--- Provided records ---
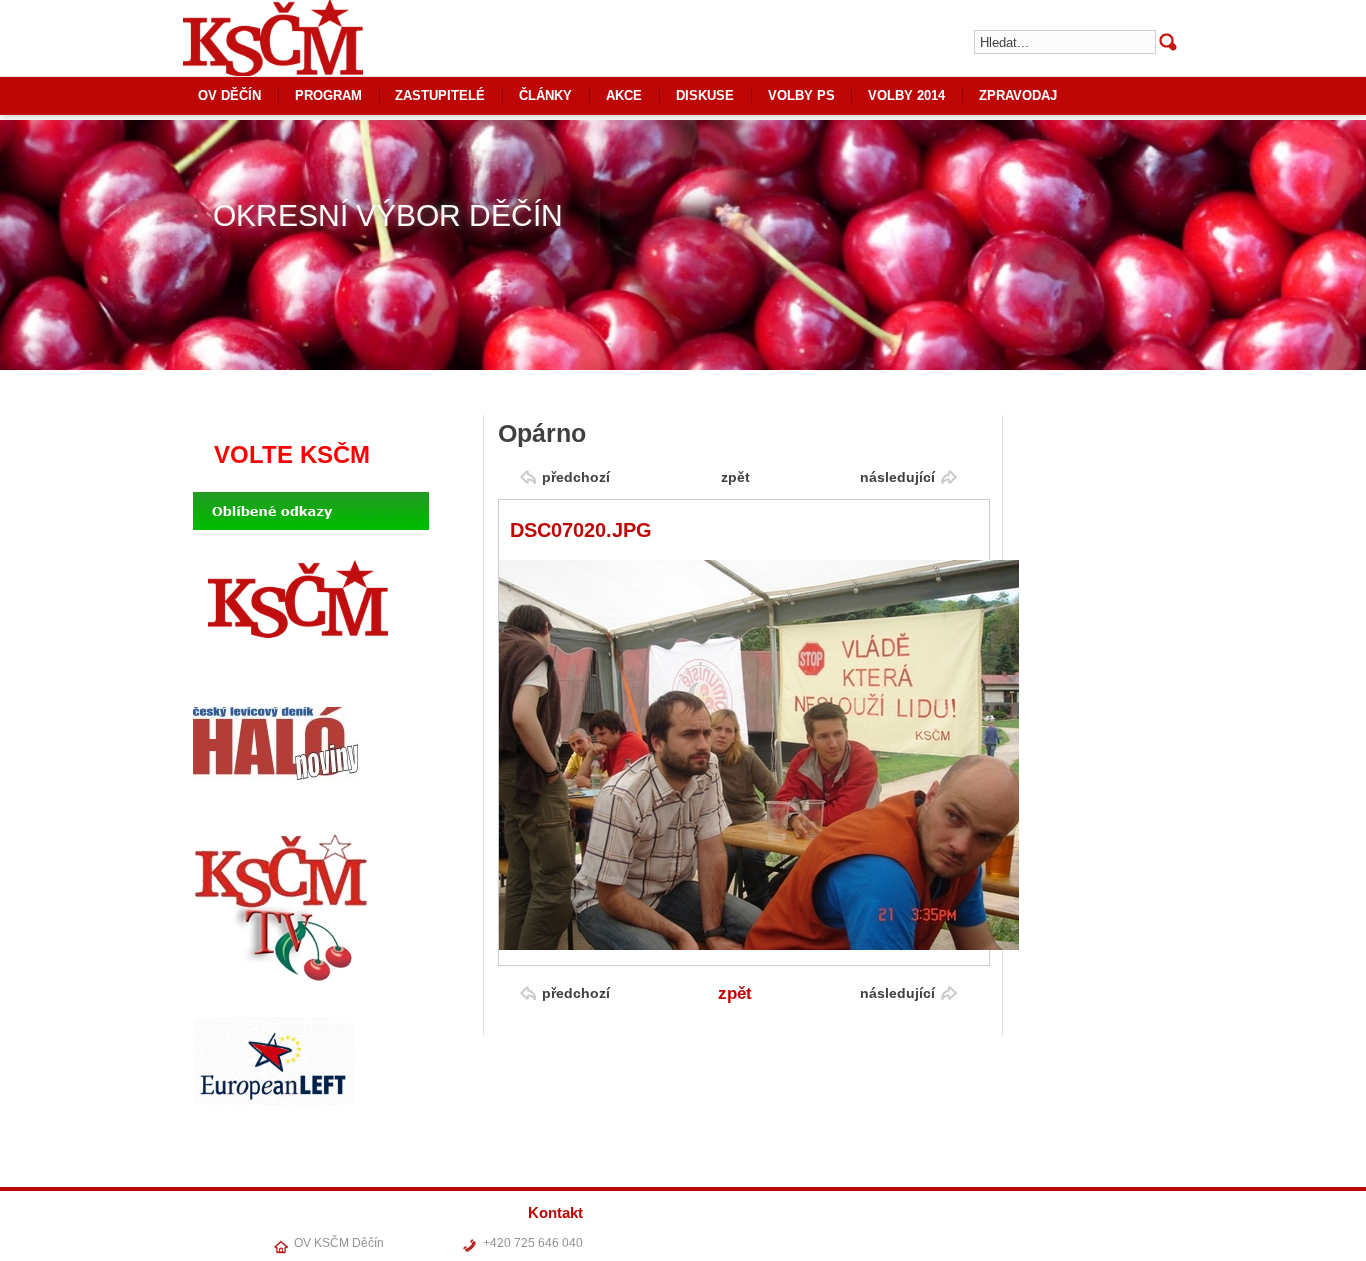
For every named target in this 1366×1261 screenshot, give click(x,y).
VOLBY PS (801, 95)
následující (897, 477)
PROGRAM (328, 95)
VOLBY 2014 (906, 95)
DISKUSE (705, 95)
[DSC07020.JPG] (759, 946)
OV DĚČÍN (229, 95)
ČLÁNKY (545, 95)
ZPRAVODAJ (1018, 95)
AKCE (624, 95)
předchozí (576, 477)
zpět (735, 477)
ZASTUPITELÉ (440, 95)
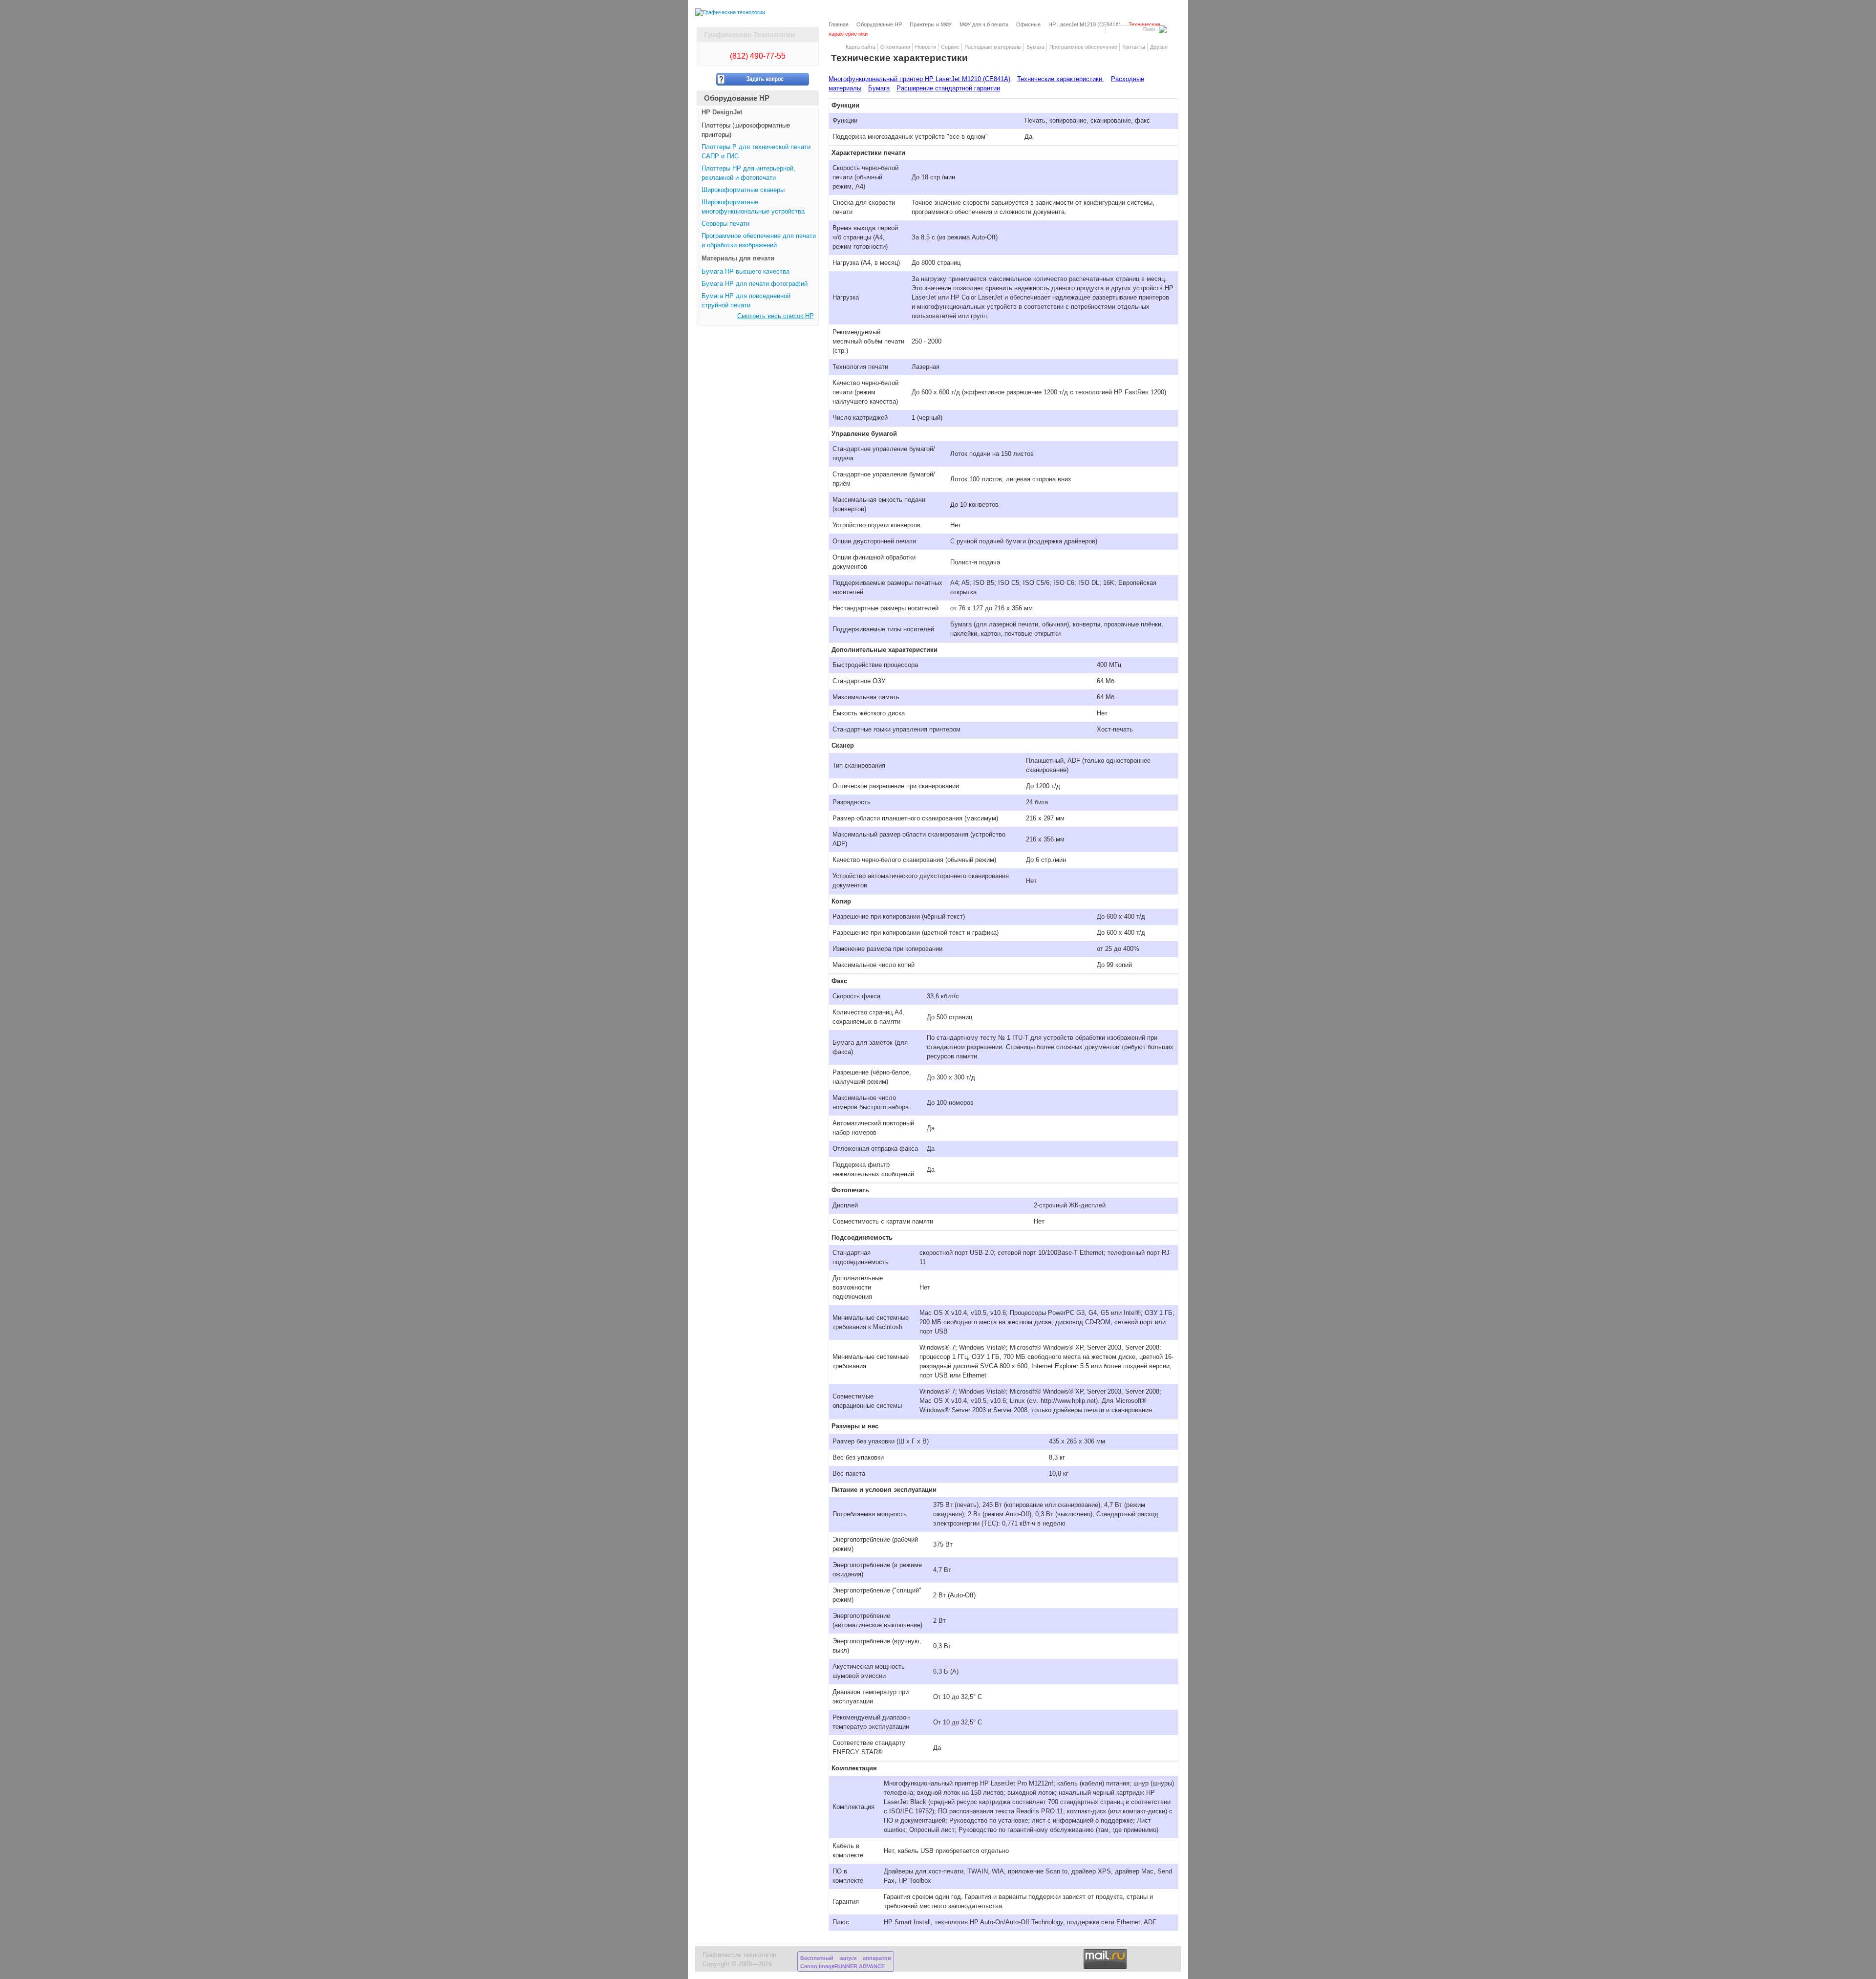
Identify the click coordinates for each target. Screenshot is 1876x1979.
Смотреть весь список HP (775, 316)
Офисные (1028, 24)
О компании (895, 47)
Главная (839, 24)
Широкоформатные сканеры (743, 190)
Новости (925, 47)
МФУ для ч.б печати (983, 24)
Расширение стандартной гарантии (948, 88)
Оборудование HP (879, 24)
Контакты (1133, 47)
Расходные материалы (993, 47)
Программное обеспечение (1083, 47)
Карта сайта (860, 47)
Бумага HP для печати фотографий (755, 283)
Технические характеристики (1060, 79)
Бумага (1035, 47)
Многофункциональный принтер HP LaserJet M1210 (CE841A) (919, 79)
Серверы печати (725, 223)
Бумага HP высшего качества (745, 271)
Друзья (1159, 47)
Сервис (950, 47)
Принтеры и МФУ (931, 24)
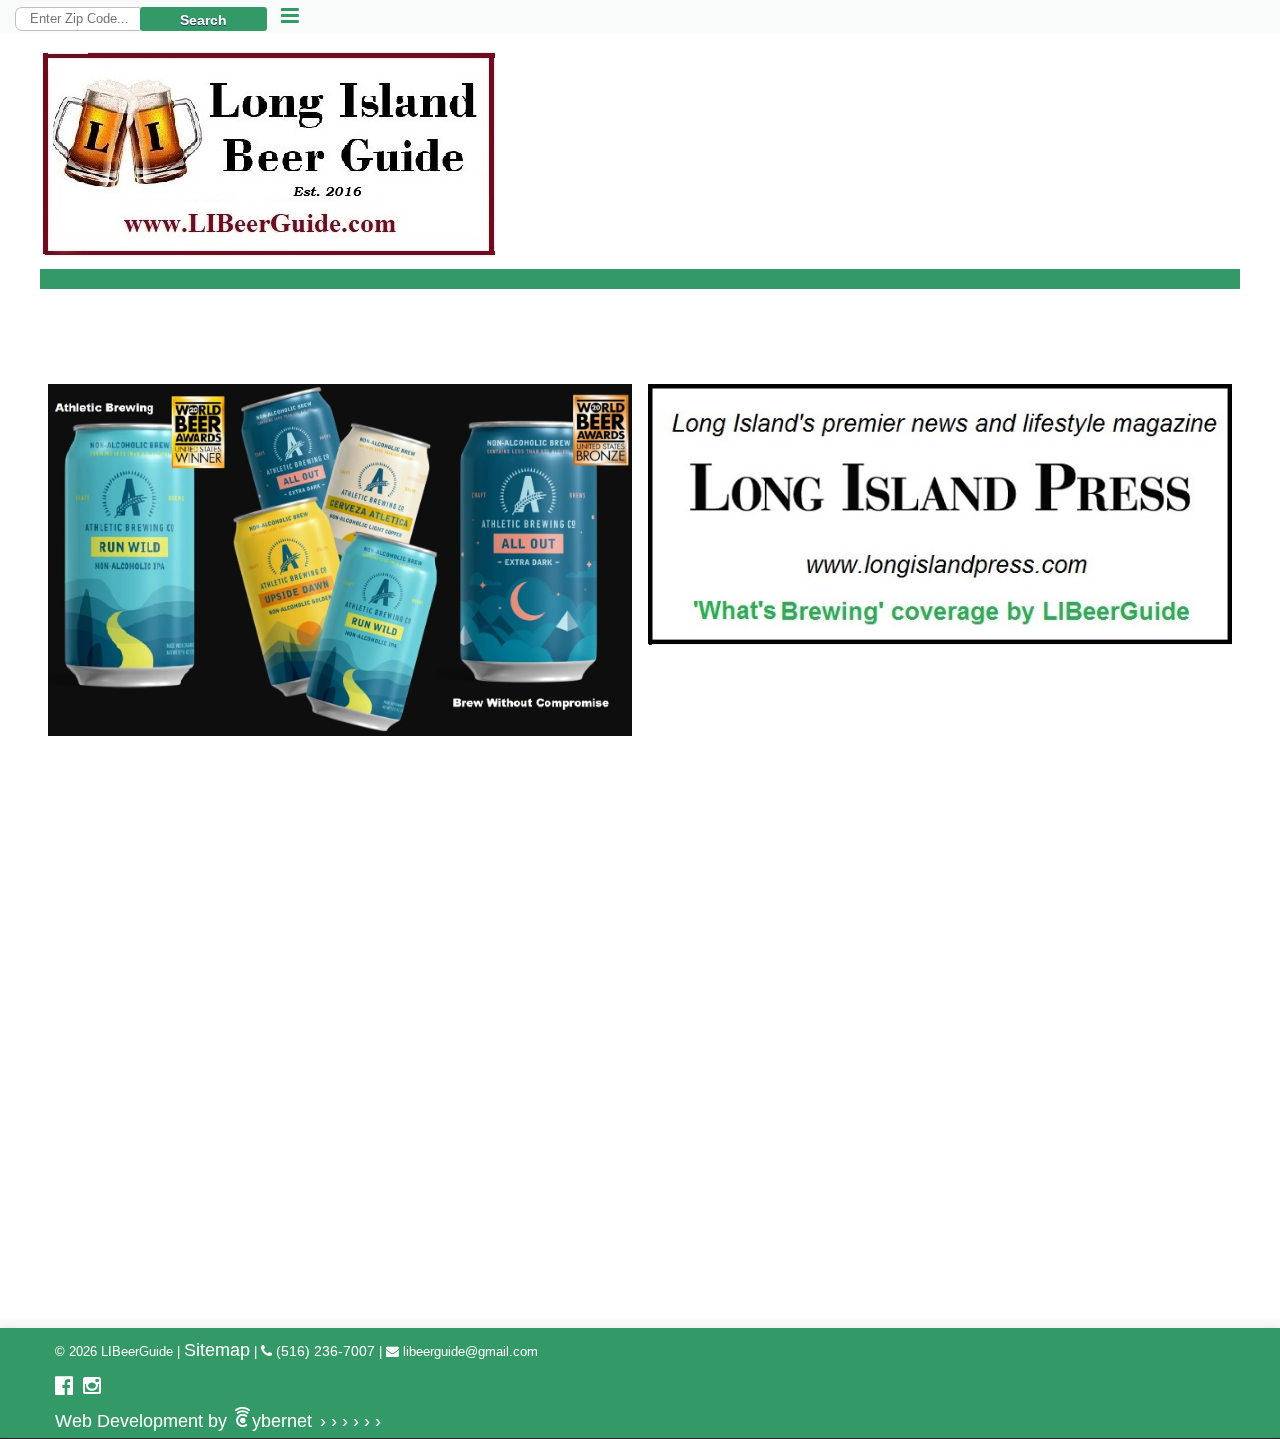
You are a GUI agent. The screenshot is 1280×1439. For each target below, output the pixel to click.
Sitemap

--- Task brief ---
Retype precisely, and only, the lines from the one holding "Офисные (1028, 24)" through the final line of the data above, with the pictures omitted.

--- Result for this task ---
Офисные (1028, 24)
О компании (895, 47)
Главная (839, 24)
Широкоформатные сканеры (743, 190)
Новости (925, 47)
МФУ для ч.б печати (983, 24)
Расширение стандартной гарантии (948, 88)
Оборудование HP (879, 24)
Контакты (1133, 47)
Расходные материалы (993, 47)
Программное обеспечение (1083, 47)
Карта сайта (860, 47)
Бумага HP для печати фотографий (755, 283)
Технические характеристики (1060, 79)
Бумага (1035, 47)
Многофункциональный принтер HP LaserJet M1210 (CE841A) (919, 79)
Серверы печати (725, 223)
Бумага HP высшего качества (745, 271)
Друзья (1159, 47)
Сервис (950, 47)
Принтеры и МФУ (931, 24)
You are a GUI agent. The screenshot is 1280×1439. For each target below, output the pixel to click.
Sitemap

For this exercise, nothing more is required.